For the first two points the large participation of car manufacturers will strongly

contribute to reach EU common definitions.

Car design and equipment are affected fundamentally by EU legislation and the

quality of the car can have a major influence on the severity of injuries suffered by

people involved in accidents. The experience from the CHAMELEON project could

contribute to EU legislation, both in term of design and equipment for preventive and

passive safety [7].

There are two possible approaches to reduce the amount of accidents and/or to

depress the number of injured and dead people by vehicle engineering

improvements:

• the first is based on the concept of safety systems assisting the driver in avoiding

an accident (e.g. Blind spot observation, lane change assistant);

• the second consists in minimising the consequences of a crash once it is

unavoidable by the use of “reversible” or “irreversible” safety devices. The

„reversible“ approach (e.g. electrical seat belts pre-tensioning) does not imply

definitive damaging of the safety device. On the contrary, the “irreversible”
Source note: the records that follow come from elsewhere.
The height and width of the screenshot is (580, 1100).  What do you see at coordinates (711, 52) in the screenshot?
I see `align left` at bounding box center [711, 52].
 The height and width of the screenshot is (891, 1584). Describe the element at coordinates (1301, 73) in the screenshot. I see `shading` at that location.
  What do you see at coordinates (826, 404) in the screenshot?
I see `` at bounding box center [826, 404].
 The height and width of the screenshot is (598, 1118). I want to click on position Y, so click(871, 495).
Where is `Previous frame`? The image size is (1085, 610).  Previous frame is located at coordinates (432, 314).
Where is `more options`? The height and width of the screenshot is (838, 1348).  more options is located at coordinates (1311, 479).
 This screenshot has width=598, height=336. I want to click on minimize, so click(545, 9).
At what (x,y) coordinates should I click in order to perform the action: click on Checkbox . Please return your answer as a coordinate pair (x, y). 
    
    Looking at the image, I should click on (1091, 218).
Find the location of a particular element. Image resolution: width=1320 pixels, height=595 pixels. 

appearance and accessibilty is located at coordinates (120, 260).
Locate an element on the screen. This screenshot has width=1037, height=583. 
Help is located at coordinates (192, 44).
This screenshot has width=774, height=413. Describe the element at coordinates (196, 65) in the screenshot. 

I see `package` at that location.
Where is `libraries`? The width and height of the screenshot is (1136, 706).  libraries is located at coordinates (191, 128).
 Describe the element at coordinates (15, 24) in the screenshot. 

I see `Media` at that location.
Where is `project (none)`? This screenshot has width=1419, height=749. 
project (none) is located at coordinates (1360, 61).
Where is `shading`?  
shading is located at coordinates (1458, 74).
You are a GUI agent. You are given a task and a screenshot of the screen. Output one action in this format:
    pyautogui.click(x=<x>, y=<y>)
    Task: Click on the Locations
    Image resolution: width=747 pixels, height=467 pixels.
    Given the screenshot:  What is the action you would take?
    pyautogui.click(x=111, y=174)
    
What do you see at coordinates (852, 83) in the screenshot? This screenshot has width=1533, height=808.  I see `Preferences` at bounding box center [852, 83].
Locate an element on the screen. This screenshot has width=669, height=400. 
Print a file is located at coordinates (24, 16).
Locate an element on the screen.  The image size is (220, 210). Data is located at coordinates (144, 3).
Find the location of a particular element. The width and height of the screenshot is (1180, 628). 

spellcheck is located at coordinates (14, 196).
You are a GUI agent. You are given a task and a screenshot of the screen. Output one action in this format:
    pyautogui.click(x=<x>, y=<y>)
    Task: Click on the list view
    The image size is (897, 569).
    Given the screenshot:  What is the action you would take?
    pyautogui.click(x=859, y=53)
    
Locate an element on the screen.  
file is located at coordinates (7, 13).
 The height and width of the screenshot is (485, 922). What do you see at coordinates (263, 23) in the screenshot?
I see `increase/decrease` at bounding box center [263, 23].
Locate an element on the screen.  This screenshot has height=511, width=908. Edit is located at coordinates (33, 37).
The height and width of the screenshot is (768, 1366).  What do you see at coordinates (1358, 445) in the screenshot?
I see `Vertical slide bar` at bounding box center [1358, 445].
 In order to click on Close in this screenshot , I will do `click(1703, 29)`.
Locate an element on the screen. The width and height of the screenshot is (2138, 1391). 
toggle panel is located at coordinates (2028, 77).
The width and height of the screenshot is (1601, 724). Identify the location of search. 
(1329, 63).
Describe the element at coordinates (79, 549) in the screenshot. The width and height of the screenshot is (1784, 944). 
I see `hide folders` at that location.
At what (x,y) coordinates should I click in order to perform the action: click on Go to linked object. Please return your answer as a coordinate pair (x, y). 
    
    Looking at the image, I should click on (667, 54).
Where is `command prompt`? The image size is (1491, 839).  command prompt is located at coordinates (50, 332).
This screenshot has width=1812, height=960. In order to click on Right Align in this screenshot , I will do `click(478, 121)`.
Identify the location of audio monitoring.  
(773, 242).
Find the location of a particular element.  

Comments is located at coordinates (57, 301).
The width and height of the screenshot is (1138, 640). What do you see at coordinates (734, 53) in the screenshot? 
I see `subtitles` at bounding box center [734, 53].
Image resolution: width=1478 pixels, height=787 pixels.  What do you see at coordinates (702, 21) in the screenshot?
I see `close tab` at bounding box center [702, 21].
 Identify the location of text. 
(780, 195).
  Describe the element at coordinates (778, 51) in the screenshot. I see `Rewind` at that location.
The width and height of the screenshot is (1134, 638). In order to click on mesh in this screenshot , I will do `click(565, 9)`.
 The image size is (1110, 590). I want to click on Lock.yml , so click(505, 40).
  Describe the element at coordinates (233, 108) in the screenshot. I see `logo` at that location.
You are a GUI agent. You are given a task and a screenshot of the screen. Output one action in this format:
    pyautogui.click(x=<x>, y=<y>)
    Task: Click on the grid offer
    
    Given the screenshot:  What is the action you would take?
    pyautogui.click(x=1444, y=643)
solution (e.g. air bags) require a substitution of the devices after use.

The CHAMELEON project can be associated to the second category of safety

applications. Thanks to the powerful sensing and processing of the detection

equipment and to the data fusion, the CHAMELEON system is supposed to identify

impending collisions in advance and to trigger the activation of on-board safety

devices, minimising crash consequences on people. The project is mainly oriented

towards “reversible” safety applications, which seem to be more promising than the

“irreversible” ones for short term market introduction.

The focus of the project will be to develop a prototype pre-crash system in terms of

functionality (scenarios to be covered, limits, uses and misuses) and architecture,

and to validate it.

It is also in the interest of the CHAMELEON project, near to the previously mentioned

concept “Safety system assisting the driver in avoiding an accident”, to investigate

the possible synergies of the pre-crash sensors with other Advanced Driver

Assistance Systems (ADAS) sensors, and consequently the benefits of these

synergies at functional level [8],[9]. This analysis is called within the Consortium

“Evolutionary Multi-Functional approach”. Current ADAS applications generally

involve only one dedicated sensor (e.g. longitudinal vehicle control - Adaptive Cruise

Control and Stop&Go - or lateral control - Blind spot and Lane warning/keeping). The

tendency for the future is to integrate in vehicle only a minimum number of sensors to

be used for different applications (“Multifunctionality” concept).

The challenge of the CHAMELEON Consortium is to consider at system level the

complete evolutionary application, investigating and defining from the beginning the

adequate next generation of sensorial system requirements.

Summarising, the CHAMELEON project is research oriented and has the following

objectives:

• Improvement of the already existing sensor performances (to cover the nearest

distance from the car and improve their detection time/update rate), of their

robustness (i.e. in terms of false alarms) and their operative range extension (e.g.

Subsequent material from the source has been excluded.